Feb. 26, 2000
Poem: "Fulbright Scholars" by Ted Hughes, from Birthday Letters (FSG).
It's the birthday of novelist and Romantic poet Victor Hugo, born in Besancon, France (1802). Although known abroad mainly for his melodramatic novels, such as The Hunchback of Notre Dame (1831) and Les Miserables (1862), in France, where he is still studied by all schoolchildren, he is known more for his plays and his collections of poetry.
On this day in 1848 Karl Marx and Friedrich Engles published The Communist Manifesto, in London, in it's original German version.
It's the birthday of Cartoonist Rudolf Dirks, born in Heide, Germany (1877), who created the Katz enjammer Kids cartoon strip. He was one of the first cartoonists to use the dialogue balloon.
It's the birthday of writer Jean Vercors (the pen name of Marcel Bruller), born in Paris (1902). He published his patriotic novella, The Silence of the Sea (1941), in occupied Paris shortly after the Nazis invaded. It helped to boost French morale and foster a literary resistance movement.
In 1951 on this day, James Jones' novel From Here to Eternity was published in New York.

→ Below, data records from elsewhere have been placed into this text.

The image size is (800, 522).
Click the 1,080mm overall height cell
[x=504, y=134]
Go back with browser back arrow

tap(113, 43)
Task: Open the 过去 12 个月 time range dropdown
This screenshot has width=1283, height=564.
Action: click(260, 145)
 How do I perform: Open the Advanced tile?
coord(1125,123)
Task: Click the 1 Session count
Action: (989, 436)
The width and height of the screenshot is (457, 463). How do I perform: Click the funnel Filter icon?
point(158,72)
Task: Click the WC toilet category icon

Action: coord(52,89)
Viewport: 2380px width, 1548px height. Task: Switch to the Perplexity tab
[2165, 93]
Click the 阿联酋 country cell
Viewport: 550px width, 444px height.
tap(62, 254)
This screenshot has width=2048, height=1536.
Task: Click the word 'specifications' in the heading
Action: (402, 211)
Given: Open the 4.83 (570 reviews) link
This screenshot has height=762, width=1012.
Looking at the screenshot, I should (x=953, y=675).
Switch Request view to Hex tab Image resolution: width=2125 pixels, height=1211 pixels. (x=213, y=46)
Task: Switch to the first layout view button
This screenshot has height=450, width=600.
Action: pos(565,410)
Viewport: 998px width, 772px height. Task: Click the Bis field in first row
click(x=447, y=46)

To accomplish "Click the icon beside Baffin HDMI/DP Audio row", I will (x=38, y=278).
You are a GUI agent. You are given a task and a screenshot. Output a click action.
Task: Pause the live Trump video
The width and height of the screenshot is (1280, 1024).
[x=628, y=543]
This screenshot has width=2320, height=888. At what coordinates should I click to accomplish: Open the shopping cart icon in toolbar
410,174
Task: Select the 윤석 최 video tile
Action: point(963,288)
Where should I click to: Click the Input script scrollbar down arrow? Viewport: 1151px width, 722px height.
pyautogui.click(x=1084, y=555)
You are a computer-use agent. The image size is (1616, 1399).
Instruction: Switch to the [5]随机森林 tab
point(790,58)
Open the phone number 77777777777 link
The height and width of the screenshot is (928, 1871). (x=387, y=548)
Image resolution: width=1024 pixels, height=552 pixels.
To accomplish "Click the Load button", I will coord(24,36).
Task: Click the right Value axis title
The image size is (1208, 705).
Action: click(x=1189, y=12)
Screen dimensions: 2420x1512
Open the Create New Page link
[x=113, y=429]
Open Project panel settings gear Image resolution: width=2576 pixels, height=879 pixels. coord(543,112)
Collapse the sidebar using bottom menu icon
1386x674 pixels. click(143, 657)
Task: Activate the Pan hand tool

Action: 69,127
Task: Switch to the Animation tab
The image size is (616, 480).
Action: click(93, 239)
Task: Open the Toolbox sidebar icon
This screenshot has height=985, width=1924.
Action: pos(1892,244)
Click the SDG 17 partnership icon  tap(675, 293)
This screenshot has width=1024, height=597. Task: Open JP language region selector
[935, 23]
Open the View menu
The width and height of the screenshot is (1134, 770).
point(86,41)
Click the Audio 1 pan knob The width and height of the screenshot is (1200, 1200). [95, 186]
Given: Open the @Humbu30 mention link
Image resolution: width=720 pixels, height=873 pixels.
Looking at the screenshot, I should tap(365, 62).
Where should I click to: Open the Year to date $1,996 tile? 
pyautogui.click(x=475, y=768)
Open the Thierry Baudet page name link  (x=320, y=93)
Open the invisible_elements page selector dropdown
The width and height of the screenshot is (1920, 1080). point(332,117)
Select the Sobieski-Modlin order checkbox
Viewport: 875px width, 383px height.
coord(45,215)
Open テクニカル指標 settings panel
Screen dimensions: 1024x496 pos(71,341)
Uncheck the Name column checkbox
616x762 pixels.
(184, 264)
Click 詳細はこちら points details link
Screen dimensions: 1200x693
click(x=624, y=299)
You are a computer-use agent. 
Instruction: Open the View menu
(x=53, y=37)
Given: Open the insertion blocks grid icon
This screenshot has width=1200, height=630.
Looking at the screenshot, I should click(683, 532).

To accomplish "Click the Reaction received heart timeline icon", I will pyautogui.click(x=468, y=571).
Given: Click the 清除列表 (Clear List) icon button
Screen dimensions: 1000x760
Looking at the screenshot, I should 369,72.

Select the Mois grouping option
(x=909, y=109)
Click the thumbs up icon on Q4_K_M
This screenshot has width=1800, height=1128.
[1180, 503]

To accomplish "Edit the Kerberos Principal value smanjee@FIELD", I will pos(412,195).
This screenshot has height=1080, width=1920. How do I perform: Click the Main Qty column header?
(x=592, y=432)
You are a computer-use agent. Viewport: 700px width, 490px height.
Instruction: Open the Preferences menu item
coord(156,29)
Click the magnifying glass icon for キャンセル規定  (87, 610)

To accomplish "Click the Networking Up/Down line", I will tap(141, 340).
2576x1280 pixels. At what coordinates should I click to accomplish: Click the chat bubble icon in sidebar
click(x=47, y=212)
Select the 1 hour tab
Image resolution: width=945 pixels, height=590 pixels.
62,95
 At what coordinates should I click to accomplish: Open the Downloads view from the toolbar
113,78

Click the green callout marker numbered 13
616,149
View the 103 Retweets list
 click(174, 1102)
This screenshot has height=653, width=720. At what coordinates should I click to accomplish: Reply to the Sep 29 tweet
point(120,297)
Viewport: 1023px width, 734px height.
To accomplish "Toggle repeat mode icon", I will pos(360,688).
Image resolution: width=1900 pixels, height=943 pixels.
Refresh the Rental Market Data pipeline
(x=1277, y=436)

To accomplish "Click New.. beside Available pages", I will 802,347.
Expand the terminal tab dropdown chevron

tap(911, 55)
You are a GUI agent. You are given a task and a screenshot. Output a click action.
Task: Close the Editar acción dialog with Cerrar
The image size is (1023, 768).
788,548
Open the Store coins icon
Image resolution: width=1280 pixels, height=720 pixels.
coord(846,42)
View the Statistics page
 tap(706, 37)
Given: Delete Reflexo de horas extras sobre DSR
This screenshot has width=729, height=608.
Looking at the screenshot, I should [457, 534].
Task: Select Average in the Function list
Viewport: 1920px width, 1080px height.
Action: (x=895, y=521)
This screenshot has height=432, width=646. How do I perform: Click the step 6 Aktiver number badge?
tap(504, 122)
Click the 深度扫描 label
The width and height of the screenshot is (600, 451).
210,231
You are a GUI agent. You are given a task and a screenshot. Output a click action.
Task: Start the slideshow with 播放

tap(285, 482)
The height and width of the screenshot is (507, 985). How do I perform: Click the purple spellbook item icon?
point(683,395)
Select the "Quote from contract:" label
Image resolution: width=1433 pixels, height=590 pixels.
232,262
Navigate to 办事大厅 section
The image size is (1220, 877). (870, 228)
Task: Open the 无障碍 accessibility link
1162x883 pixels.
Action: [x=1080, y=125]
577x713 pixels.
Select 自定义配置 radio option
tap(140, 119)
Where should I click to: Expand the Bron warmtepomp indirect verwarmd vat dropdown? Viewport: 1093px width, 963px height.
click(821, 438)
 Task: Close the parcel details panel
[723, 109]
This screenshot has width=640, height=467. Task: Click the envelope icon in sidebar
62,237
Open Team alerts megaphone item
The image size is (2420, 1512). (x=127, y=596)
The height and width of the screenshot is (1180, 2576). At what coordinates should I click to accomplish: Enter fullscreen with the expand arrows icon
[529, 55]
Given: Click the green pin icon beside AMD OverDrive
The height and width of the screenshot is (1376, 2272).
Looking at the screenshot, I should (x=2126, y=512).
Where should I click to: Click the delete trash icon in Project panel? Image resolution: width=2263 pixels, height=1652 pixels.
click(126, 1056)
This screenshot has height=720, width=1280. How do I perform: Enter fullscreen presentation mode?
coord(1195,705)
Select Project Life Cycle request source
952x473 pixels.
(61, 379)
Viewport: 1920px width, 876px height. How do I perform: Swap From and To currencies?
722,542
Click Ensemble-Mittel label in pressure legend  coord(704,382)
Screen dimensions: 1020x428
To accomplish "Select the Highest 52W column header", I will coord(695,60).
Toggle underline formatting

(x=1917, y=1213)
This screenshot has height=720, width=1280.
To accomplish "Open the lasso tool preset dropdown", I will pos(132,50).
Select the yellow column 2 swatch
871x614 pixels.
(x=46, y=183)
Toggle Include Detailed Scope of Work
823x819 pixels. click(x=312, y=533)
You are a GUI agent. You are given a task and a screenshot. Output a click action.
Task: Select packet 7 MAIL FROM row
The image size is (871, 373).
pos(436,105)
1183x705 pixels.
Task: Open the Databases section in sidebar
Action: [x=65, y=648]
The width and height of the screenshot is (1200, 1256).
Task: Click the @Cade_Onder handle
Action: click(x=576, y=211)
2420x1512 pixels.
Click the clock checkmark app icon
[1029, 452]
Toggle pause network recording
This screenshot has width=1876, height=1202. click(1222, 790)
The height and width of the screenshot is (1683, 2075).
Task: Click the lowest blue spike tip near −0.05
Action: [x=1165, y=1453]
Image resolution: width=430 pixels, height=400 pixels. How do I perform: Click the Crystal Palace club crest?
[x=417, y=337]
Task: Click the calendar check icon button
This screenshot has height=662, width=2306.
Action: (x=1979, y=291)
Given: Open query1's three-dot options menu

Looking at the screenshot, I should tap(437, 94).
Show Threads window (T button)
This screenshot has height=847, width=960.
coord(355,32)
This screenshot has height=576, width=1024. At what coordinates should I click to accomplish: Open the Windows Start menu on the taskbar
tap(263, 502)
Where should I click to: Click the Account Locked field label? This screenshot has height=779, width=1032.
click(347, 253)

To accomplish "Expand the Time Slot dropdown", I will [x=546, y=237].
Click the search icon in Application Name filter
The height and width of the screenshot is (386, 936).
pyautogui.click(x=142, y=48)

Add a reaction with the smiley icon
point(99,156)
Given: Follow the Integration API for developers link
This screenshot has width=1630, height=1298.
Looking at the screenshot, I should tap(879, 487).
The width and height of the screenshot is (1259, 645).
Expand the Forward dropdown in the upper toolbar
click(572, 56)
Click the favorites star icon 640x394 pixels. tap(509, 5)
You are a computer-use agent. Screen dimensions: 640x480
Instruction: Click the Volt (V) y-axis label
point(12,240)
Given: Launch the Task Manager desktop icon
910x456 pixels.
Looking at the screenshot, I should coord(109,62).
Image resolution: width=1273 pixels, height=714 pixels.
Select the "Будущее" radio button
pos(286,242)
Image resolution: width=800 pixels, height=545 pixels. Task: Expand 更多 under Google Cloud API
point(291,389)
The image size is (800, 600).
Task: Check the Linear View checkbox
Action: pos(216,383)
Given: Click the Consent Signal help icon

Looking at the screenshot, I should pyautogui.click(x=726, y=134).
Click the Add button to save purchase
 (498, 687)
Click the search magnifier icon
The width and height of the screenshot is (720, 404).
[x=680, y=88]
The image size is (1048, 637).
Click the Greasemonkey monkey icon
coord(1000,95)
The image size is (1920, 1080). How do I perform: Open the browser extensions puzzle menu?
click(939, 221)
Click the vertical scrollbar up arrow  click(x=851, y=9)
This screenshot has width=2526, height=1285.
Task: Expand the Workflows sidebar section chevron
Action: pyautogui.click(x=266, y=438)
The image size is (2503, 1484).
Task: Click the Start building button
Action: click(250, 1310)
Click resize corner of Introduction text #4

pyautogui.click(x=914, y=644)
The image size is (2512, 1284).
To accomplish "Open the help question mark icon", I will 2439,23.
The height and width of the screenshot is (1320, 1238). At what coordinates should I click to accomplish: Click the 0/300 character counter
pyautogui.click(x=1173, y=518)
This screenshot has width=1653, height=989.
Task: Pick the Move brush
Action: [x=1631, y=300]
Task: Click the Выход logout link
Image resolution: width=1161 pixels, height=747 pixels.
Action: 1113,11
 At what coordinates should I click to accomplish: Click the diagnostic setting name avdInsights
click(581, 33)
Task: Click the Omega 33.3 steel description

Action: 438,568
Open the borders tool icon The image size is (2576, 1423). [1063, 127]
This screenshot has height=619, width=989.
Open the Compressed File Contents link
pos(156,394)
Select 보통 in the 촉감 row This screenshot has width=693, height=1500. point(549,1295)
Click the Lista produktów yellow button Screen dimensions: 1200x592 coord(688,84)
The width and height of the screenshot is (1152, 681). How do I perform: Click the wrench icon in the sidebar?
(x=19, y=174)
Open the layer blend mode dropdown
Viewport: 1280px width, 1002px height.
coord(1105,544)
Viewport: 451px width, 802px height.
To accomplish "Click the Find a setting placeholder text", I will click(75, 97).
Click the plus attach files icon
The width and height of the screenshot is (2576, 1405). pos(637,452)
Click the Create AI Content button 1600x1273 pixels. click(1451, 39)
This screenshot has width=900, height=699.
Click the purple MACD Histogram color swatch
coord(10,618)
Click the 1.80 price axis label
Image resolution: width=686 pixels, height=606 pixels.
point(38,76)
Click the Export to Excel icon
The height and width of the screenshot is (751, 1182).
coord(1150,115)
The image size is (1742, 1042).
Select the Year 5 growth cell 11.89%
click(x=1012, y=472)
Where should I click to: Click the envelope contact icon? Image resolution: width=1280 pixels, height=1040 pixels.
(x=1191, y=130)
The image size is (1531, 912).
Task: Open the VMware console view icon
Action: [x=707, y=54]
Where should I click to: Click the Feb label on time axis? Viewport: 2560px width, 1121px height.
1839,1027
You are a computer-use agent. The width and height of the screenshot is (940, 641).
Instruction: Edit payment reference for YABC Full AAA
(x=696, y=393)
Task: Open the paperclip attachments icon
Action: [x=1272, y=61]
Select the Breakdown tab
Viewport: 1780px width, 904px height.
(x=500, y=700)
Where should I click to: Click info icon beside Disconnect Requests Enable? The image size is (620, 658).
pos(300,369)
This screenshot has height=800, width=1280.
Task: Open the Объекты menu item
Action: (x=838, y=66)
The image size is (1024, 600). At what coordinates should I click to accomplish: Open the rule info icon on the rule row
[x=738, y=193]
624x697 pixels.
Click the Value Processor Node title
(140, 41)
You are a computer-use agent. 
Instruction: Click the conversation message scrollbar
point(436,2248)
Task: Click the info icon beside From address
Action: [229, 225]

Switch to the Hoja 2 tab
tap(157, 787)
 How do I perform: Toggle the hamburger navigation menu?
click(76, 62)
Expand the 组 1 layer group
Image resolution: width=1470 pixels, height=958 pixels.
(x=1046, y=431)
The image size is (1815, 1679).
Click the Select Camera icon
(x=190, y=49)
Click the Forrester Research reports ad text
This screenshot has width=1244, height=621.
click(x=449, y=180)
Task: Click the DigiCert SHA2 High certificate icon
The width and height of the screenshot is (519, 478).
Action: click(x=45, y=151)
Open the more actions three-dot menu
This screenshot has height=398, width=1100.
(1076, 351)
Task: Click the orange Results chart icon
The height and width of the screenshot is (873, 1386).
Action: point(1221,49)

One of the best selling novels of all time, it tells the story of an Army private, Robert E. Lee Prewitt, who dies in Hawaii, shortly after the Japanese attack on Pearl Harbor.
On this day in 1956, at a party in Cambridge, England, Fulbright scholar Sylvia Plath met English Poet Ted Hughes, whom she would marry later that same year. "[He was] the one man in the room who was as big as his poems, huge… I screamed in myself, thinking, Oh, to give myself crashing, fighting, to you." Less than seven years after meeting him at that party, she killed herself, in London, in 1963, several weeks after The Bell Jar came out. Hughes edited her posthumous publications; in 1981 her Collected Poems won a Pulitzer Prize.